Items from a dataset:
^^^^^^^^

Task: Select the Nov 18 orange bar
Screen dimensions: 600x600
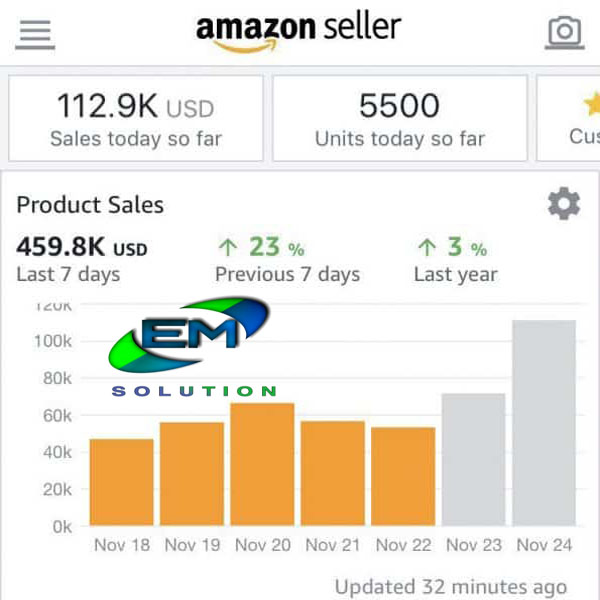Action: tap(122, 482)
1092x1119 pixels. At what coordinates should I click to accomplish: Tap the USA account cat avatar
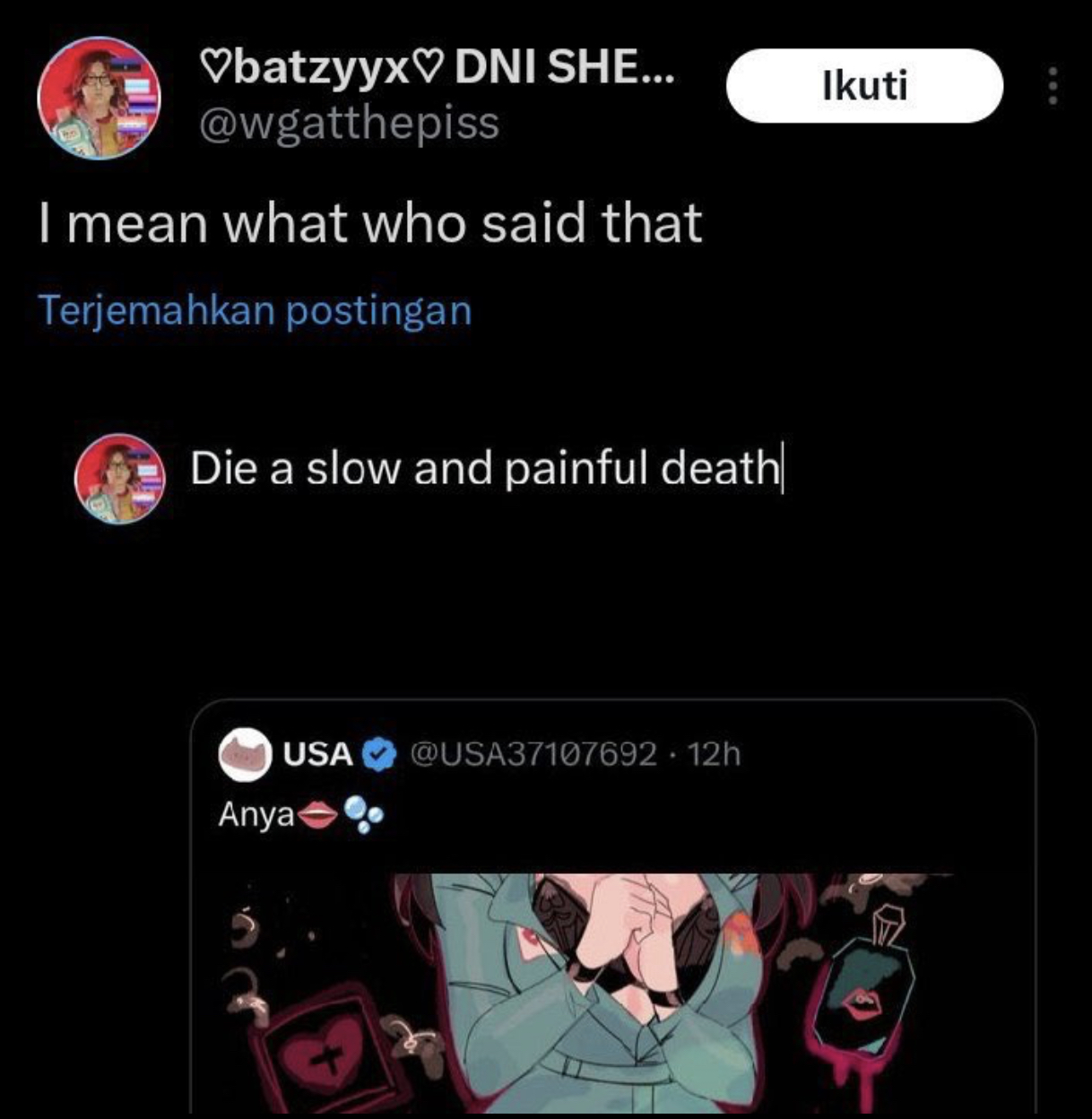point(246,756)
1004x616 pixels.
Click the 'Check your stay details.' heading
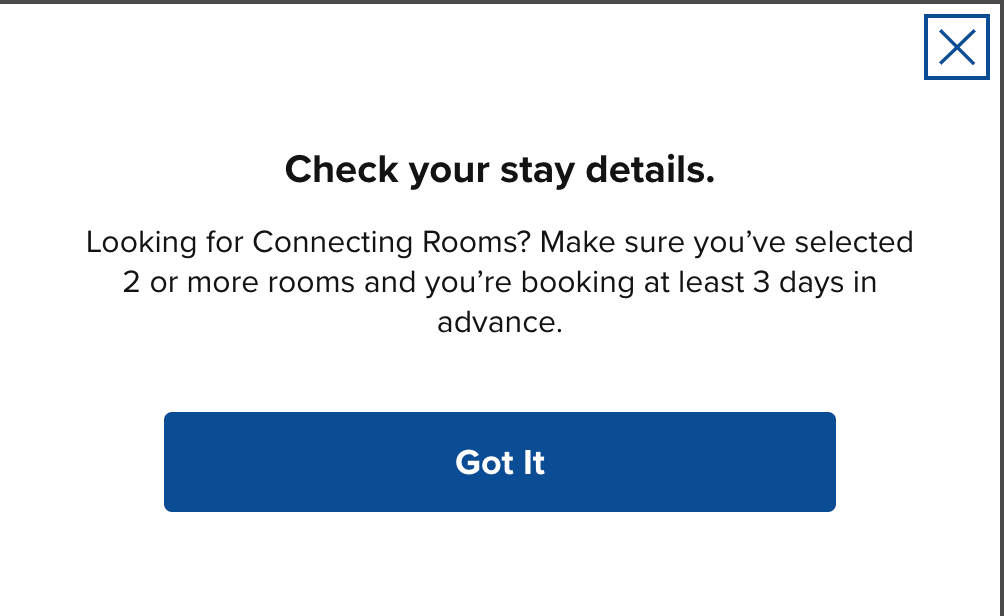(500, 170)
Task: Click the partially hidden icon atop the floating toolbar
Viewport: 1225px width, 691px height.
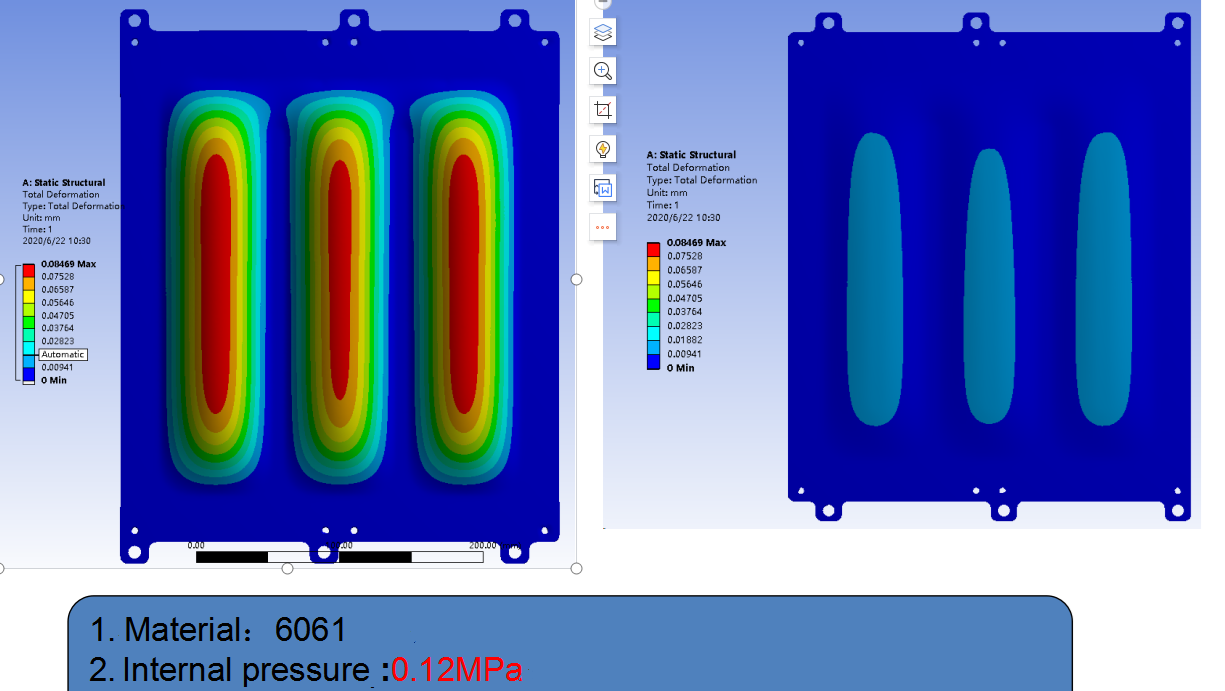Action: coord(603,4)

^^^^^^^^

Return every entry above exactly. Pictures stay out.

◆ TASK RESULT
Task: Select the Nov 18 orange bar
Screen dimensions: 600x600
Action: tap(122, 482)
1092x1119 pixels. At what coordinates should I click to accomplish: Tap the USA account cat avatar
point(246,756)
1004x616 pixels.
Click the 'Check your stay details.' heading
(500, 170)
Task: Click the partially hidden icon atop the floating toolbar
Viewport: 1225px width, 691px height.
Action: coord(603,4)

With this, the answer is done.